'Hot metal' a multi-million-dollar headache in B.C.

Businesses and individuals in B.C. are spending millions of dollars every year replacing stolen metals and wire, thanks both to thieves and to unscrupulous dealers willing to look the other way when offered "hot" scrap.

Businesses and individuals in B.C. are spending millions of dollars every year replacing stolen metals and wire, thanks both to thieves and to unscrupulous dealers willing to look the other way when offered "hot" scrap.

A CBC-Vancouver Sun investigation this week has revealed that while many scrap dealers refuse to buy metals from people without proper identification or who offer metals that are likely stolen, other dealers are not so reluctant.

And the costs of the black market trade are mounting.

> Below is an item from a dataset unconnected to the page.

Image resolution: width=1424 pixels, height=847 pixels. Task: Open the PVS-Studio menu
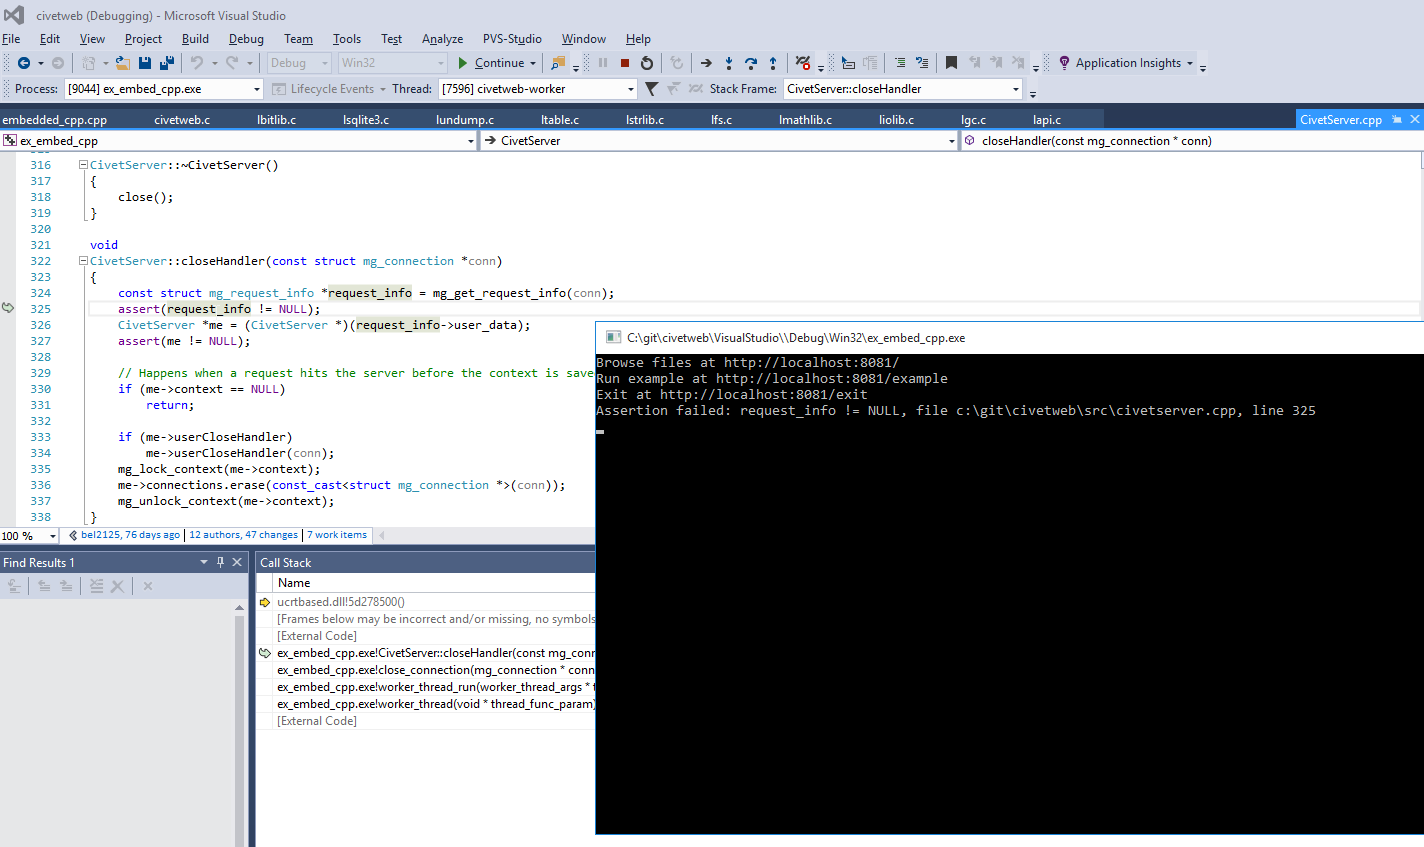512,39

Advanced Integration Technology, of Langley, B.C. has been hit at least six times in the past six months by metal thieves.

The company manufactures specialized tools used in aircraft assembly and accumulates significant amounts of scrap metal. It stores the scrap in large bins and periodically sells it to scrap dealers — unless thieves break in and get it first.

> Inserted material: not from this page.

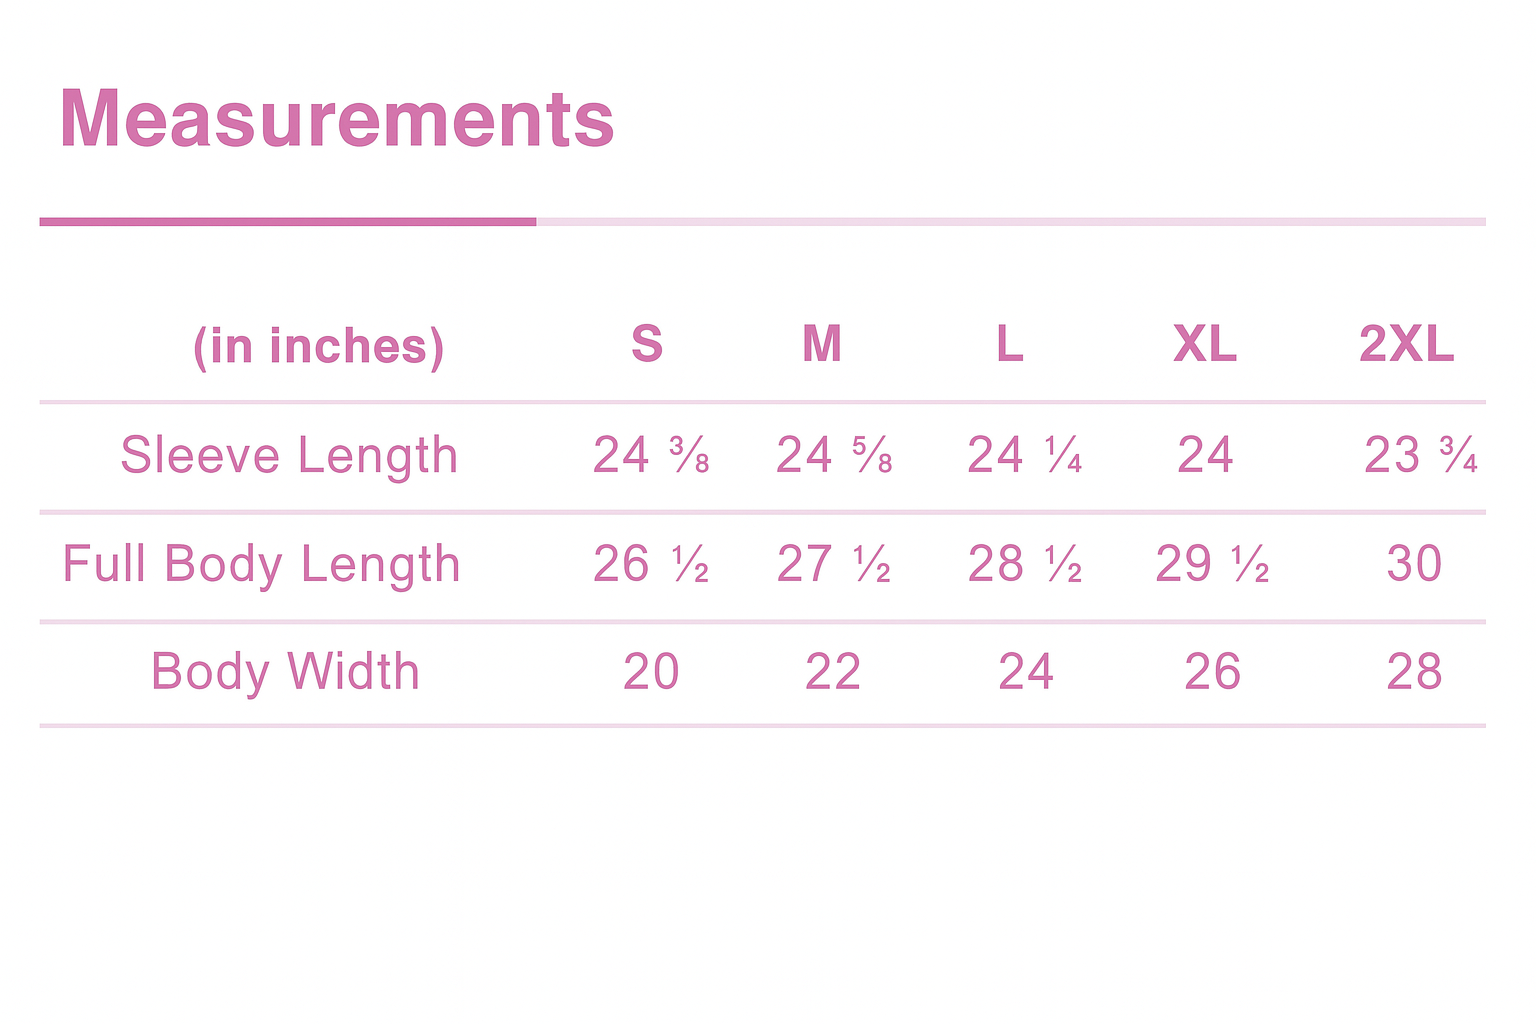Click the 24 ⅜ sleeve length value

"It's cost us about $12,000 just for scrap metal theft," said general manager Stephen Taylor-Lewis. "I see them as vultures."

Telus hardest hit

By far, the biggest metal theft victim in B.C. is Telus — and the telephone customers whose communications are cut off whenever a theft occurs.

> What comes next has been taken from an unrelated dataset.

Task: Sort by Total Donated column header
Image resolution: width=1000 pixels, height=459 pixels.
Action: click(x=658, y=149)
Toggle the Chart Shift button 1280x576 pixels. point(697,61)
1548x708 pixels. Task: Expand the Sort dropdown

Thieves hit the company 380 times in 2011, says spokesman Shawn Hall.

"That cost us about $19 million to tackle, and we're on track to meet or exceed that this year," Hall said.

Stephen Taylor-Lewis shows CBC reporter Eric Rankin areas where metal has been stolen from his businesses. (CBC)

One theft last week cut service to 500 Langley customers, and Hall said it's more than just an expensive inconvenience — it could cost a life.

"It’s only a matter of time, really, before one of our customers picks up the phone to dial 911 and they can't get through and they die."

It’s not just businesses that are victimized.

Wire ripped from walls

Homeowner Paul Roop was having his family's dream house built in Surrey's upscale Panorama Ridge neighbourhood when thieves entered the partially completed building overnight and tore out the copper wiring.

"They ripped the wiring off from the walls and [took] it away," Roop said.

Cost of Metal Theft

  • Thieves stole live Telus cable 380 times in 2011 at a cost of $19 million.
  • Last year, the City of Surrey spent $2.8 million to repair street light wire, up from $15,000 in 2005.  Based on the amount spent so far this year, losses will hit the $3-million range in 2012.
  • The City of Langley spent $146,000 in 2011 to repair stolen wire from streetlights.  So far this year, it has spent $29,000 and that number is expected to spike in the summer months.

Roop said the repair and replacement cost $60,000 and put the completion date for his house back six months, while the profit for the thieves was estimated to be about $100.

"They will come and demolish half of your house, just for $100," he said.

New provincial laws cracking down on dealers who buy from thieves come into effect in July. That’s the only kind of change that will make a difference, said Taylor-Lewis.

"You need to dry up the source of the funding. As long as the scrap metal dealers don’t buy scrap metal from these guys, they'll stop stealing."